++++ RECORDS SHOWN ++++

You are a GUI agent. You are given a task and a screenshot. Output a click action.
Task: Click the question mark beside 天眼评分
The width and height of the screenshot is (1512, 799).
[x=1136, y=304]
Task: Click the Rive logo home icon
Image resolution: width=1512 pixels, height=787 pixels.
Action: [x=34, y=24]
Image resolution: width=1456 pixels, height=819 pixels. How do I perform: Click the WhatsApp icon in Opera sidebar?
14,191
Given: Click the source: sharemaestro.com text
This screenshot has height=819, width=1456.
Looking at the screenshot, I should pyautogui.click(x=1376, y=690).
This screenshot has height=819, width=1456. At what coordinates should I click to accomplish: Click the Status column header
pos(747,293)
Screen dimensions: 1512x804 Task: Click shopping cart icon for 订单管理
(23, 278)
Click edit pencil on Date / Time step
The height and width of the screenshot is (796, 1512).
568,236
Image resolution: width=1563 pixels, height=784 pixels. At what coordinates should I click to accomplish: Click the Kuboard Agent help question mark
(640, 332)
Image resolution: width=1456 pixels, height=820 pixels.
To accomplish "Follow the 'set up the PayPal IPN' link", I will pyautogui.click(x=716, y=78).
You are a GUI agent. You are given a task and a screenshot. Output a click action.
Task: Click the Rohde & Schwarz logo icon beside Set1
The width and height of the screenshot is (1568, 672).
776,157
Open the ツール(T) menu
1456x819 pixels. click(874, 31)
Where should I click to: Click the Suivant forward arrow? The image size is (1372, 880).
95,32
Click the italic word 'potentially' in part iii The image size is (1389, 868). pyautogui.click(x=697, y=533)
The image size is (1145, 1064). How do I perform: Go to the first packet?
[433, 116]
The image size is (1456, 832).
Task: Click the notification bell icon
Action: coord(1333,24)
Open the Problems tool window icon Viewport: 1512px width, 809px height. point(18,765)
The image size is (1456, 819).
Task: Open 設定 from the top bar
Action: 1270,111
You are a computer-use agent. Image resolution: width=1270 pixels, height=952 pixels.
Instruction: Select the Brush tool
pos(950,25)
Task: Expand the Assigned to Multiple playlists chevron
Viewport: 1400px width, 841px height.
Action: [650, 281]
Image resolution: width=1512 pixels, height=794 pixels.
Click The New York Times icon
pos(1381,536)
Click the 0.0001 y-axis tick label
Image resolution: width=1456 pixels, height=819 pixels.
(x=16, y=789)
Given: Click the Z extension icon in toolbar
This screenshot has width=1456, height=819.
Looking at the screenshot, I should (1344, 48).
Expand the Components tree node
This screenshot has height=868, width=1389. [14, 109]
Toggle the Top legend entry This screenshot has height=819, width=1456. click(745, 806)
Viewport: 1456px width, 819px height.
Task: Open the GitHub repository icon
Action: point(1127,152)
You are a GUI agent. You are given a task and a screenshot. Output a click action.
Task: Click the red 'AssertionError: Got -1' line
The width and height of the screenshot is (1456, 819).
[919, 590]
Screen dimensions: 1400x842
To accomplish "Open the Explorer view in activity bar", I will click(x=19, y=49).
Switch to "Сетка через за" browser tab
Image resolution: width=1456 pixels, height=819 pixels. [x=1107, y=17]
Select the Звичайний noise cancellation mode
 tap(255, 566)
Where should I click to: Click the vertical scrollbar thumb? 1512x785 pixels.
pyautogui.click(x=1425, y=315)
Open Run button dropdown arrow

++++

Write out the listing exactly, keeping every character.

FINISHED TASK:
You are a GUI agent. You are given a task and a screenshot. Output a click action.
Task: Click the question mark beside 天眼评分
The width and height of the screenshot is (1512, 799).
[x=1136, y=304]
Task: Click the Rive logo home icon
Image resolution: width=1512 pixels, height=787 pixels.
Action: [x=34, y=24]
Image resolution: width=1456 pixels, height=819 pixels. How do I perform: Click the WhatsApp icon in Opera sidebar?
14,191
Given: Click the source: sharemaestro.com text
This screenshot has height=819, width=1456.
Looking at the screenshot, I should pyautogui.click(x=1376, y=690).
This screenshot has height=819, width=1456. At what coordinates should I click to accomplish: Click the Status column header
pos(747,293)
Screen dimensions: 1512x804 Task: Click shopping cart icon for 订单管理
(23, 278)
Click edit pencil on Date / Time step
The height and width of the screenshot is (796, 1512).
568,236
Image resolution: width=1563 pixels, height=784 pixels. At what coordinates should I click to accomplish: Click the Kuboard Agent help question mark
(640, 332)
Image resolution: width=1456 pixels, height=820 pixels.
To accomplish "Follow the 'set up the PayPal IPN' link", I will pyautogui.click(x=716, y=78).
You are a GUI agent. You are given a task and a screenshot. Output a click action.
Task: Click the Rohde & Schwarz logo icon beside Set1
The width and height of the screenshot is (1568, 672).
776,157
Open the ツール(T) menu
1456x819 pixels. click(874, 31)
Where should I click to: Click the Suivant forward arrow? The image size is (1372, 880).
95,32
Click the italic word 'potentially' in part iii The image size is (1389, 868). pyautogui.click(x=697, y=533)
The image size is (1145, 1064). How do I perform: Go to the first packet?
[433, 116]
The image size is (1456, 832).
Task: Click the notification bell icon
Action: coord(1333,24)
Open the Problems tool window icon Viewport: 1512px width, 809px height. point(18,765)
The image size is (1456, 819).
Task: Open 設定 from the top bar
Action: 1270,111
You are a computer-use agent. Image resolution: width=1270 pixels, height=952 pixels.
Instruction: Select the Brush tool
pos(950,25)
Task: Expand the Assigned to Multiple playlists chevron
Viewport: 1400px width, 841px height.
Action: [650, 281]
Image resolution: width=1512 pixels, height=794 pixels.
Click The New York Times icon
pos(1381,536)
Click the 0.0001 y-axis tick label
Image resolution: width=1456 pixels, height=819 pixels.
(x=16, y=789)
Given: Click the Z extension icon in toolbar
This screenshot has width=1456, height=819.
Looking at the screenshot, I should (1344, 48).
Expand the Components tree node
This screenshot has height=868, width=1389. [14, 109]
Toggle the Top legend entry This screenshot has height=819, width=1456. click(745, 806)
Viewport: 1456px width, 819px height.
Task: Open the GitHub repository icon
Action: point(1127,152)
You are a GUI agent. You are given a task and a screenshot. Output a click action.
Task: Click the red 'AssertionError: Got -1' line
The width and height of the screenshot is (1456, 819).
[919, 590]
Screen dimensions: 1400x842
To accomplish "Open the Explorer view in activity bar", I will click(x=19, y=49).
Switch to "Сетка через за" browser tab
Image resolution: width=1456 pixels, height=819 pixels. [x=1107, y=17]
Select the Звичайний noise cancellation mode
 tap(255, 566)
Where should I click to: Click the vertical scrollbar thumb? 1512x785 pixels.
pyautogui.click(x=1425, y=315)
Open Run button dropdown arrow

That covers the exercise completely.